= Beginning of Section =
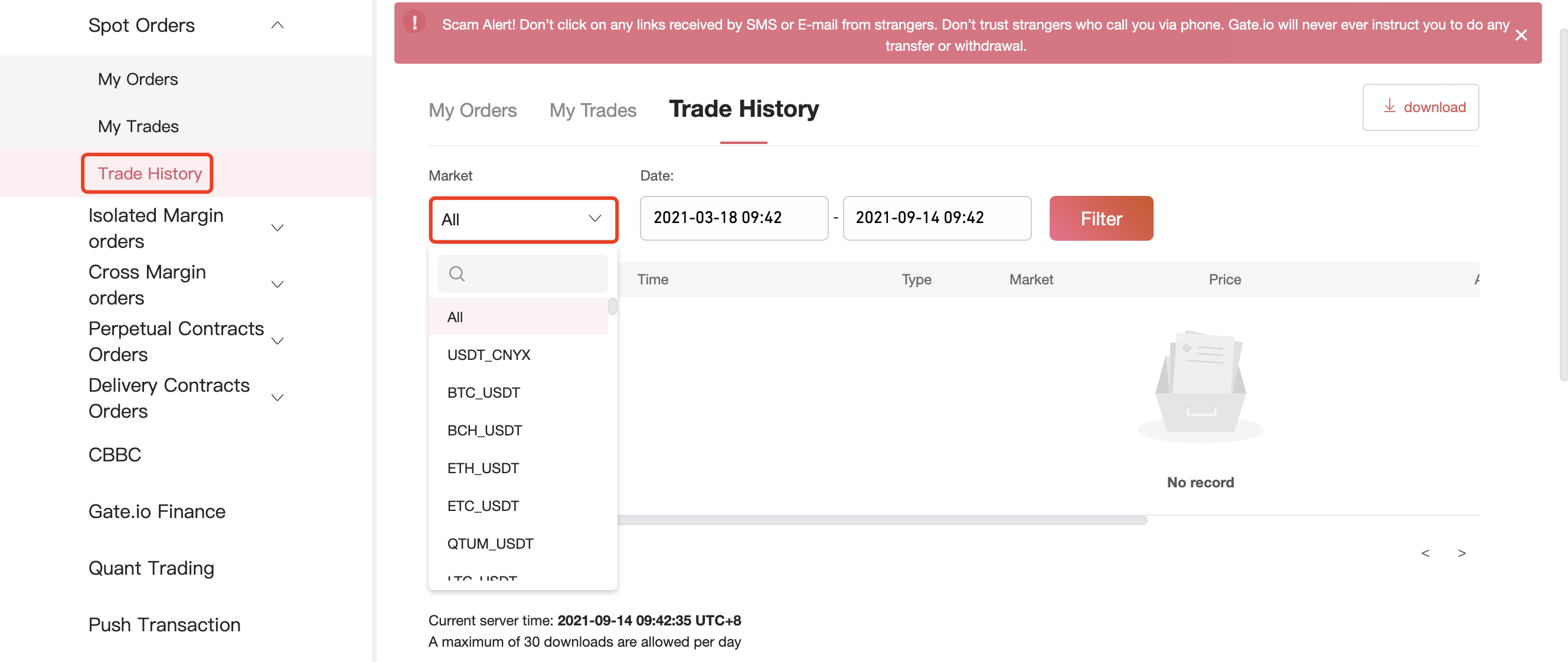Expand Isolated Margin orders menu
The image size is (1568, 662).
pyautogui.click(x=277, y=228)
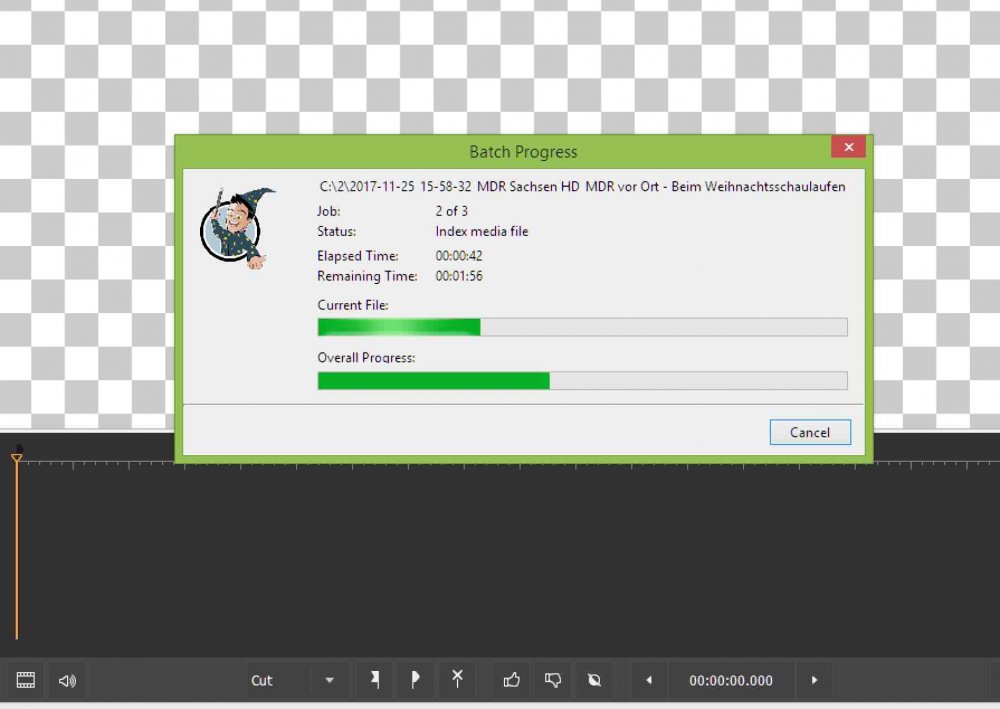Click the orange playhead marker on timeline
Image resolution: width=1000 pixels, height=709 pixels.
point(17,458)
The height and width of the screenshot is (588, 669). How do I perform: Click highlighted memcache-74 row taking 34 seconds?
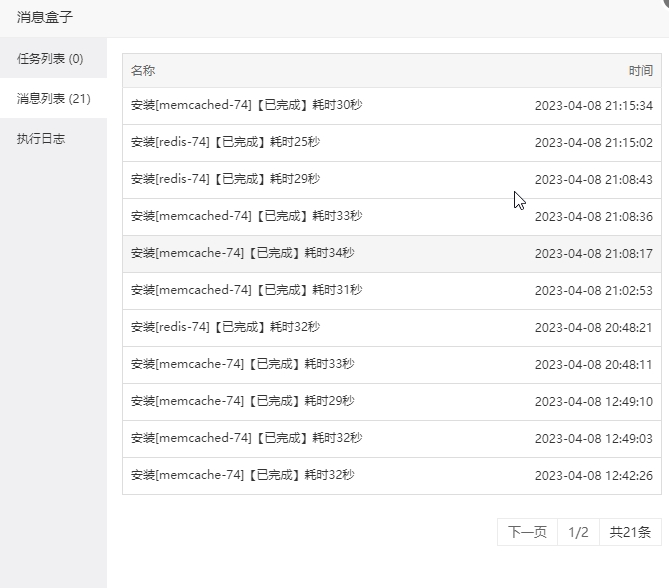click(x=392, y=254)

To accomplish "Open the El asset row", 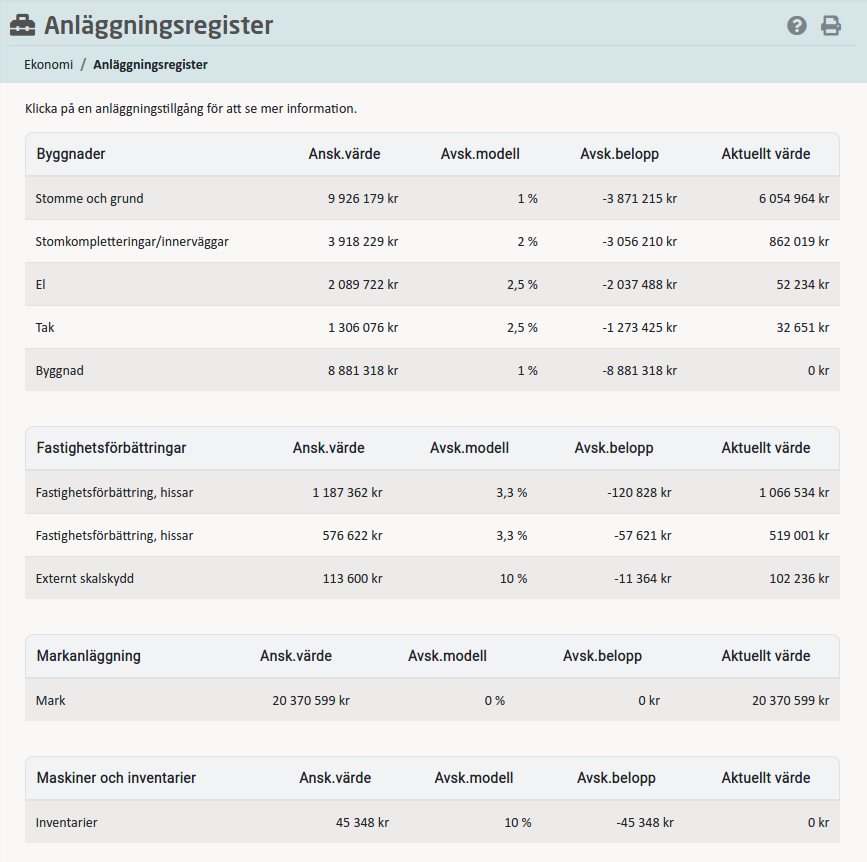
= End of Section =
→ **Aim of the exercise**:
Beginning with the line that holds "The height and", write out exactly the lines down to the end of the material above, and no others. Pictures are not part of the copy.

→ **Task result**:
The height and width of the screenshot is (588, 669). How do I perform: Click highlighted memcache-74 row taking 34 seconds?
click(x=392, y=254)

To accomplish "Open the El asset row", 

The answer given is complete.